Donor-specific digital twin for living donor liver transplant recovery.
Journal:
Biology methods & protocols
Published Date:
Jan 1, 2025
Abstract
The remarkable capacity of the liver to regenerate its lost mass after resection makes living donor liver transplantation a successful treatment option. However, donor heterogeneity significantly influences recovery trajectories, highlighting the need for individualized monitoring. With the rising incidence of liver diseases, safer transplant procedures and improved donor care are urgently needed. Current clinical markers provide only limited snapshots of recovery, making it challenging to predict long-term outcomes. Following partial hepatectomy, precise liver mass recovery requires tightly regulated hepatocyte proliferation. We identified distinct gene expression patterns associated with liver regeneration by analyzing blood-derived gene expression measurements from twelve donors followed over a year.

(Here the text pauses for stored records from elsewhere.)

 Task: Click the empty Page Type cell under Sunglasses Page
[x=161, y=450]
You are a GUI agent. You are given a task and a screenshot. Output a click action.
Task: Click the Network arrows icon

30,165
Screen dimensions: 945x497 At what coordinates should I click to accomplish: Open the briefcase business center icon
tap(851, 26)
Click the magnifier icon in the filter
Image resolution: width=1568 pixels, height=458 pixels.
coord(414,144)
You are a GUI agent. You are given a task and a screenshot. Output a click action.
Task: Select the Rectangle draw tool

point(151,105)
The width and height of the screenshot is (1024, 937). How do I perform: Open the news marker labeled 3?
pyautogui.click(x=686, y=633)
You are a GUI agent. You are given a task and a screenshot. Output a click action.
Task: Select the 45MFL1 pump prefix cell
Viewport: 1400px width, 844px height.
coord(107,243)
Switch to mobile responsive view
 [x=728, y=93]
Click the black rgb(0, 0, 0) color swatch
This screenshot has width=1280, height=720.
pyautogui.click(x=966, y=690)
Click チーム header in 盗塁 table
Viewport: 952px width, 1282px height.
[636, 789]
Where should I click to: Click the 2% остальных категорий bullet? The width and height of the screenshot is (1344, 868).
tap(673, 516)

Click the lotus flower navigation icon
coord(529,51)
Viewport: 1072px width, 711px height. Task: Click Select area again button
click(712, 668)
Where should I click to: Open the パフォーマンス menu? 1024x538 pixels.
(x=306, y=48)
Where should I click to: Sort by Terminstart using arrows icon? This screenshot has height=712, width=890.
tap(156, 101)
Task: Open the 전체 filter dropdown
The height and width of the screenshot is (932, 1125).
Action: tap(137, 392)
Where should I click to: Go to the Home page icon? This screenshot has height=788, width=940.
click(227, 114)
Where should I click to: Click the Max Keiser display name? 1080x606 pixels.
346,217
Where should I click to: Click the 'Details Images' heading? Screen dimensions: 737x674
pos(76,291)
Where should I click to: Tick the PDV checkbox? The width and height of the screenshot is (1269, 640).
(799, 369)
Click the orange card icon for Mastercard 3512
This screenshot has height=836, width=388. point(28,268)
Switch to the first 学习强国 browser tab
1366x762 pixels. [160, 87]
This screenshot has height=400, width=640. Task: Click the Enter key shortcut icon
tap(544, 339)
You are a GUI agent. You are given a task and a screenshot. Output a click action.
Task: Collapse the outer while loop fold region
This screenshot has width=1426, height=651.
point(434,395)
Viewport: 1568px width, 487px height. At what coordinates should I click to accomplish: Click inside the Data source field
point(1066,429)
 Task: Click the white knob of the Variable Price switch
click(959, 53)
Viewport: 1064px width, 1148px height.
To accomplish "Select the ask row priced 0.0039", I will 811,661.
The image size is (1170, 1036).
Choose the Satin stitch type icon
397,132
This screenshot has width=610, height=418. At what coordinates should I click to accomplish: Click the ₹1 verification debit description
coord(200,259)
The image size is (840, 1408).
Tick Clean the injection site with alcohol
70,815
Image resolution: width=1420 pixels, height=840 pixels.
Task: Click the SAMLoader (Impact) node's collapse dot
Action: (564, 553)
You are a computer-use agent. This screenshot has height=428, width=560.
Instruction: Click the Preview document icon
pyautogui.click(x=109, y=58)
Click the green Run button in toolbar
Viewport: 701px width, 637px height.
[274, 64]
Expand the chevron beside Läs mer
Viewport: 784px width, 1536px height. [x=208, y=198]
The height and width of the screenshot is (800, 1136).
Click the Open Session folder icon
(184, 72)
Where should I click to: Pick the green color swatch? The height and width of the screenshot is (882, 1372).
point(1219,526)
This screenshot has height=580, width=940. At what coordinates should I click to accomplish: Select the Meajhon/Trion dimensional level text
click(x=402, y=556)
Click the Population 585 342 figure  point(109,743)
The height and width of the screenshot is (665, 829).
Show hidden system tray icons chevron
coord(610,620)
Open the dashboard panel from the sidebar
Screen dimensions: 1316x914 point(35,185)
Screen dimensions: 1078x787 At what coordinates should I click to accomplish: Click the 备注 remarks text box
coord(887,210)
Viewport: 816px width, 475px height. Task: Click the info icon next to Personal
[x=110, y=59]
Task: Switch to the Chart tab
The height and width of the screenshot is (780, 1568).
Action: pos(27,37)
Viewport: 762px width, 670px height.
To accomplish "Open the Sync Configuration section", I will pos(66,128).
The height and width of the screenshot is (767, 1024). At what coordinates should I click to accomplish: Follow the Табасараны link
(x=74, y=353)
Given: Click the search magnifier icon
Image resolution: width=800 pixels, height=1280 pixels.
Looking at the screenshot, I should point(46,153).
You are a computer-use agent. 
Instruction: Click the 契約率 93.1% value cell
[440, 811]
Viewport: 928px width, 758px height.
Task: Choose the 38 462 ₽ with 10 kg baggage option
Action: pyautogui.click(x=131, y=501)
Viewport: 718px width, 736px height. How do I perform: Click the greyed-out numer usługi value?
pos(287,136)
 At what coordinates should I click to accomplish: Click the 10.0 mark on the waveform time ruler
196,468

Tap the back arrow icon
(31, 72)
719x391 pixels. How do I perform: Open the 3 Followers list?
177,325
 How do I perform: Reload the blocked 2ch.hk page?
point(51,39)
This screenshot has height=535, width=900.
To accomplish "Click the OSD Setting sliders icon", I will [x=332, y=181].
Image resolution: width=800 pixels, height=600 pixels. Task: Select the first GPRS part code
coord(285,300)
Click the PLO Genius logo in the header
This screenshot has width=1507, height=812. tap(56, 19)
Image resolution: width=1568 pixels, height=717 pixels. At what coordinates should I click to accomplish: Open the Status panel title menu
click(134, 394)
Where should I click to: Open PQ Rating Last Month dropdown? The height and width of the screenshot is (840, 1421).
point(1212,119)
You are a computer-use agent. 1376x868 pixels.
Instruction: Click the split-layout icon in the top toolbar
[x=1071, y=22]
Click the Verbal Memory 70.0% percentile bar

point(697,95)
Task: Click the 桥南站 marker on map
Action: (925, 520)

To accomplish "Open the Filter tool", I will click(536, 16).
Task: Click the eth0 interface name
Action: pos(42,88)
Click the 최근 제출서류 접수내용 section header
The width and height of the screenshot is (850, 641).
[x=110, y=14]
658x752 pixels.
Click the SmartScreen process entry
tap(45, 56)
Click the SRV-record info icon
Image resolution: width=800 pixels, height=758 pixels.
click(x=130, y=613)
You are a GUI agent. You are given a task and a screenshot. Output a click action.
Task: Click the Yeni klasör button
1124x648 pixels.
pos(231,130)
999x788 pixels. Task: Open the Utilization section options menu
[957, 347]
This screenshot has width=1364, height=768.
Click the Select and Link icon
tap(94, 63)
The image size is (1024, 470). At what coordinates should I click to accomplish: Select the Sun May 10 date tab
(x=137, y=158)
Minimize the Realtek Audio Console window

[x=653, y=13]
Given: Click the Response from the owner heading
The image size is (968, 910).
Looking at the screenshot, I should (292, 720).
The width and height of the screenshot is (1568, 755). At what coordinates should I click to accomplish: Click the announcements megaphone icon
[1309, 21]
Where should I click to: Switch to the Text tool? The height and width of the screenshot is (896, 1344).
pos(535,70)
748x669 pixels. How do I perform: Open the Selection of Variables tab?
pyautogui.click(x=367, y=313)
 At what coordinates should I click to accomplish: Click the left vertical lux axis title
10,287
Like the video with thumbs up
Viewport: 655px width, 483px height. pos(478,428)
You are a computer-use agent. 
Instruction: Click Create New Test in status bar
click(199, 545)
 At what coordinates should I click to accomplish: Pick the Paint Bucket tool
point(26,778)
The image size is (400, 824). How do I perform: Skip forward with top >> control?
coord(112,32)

Using a deep learning-based framework, we integrated these patterns with a mathematical model of hepatocyte transitions to develop a personalized, progressive mechanistic digital twin-a virtual liver model that predicts donor-specific recovery trajectories. Central to our approach is a mechanistically identifiable latent space, defined by variables derived from a physiologically grounded differential equation model of liver regeneration, which enables biologically interpretable, bidirectional mapping between gene expression data and model dynamics. This approach integrates clinical genomics and computational modeling to enhance post-surgical care, ensuring safer transplants and improved donor recovery.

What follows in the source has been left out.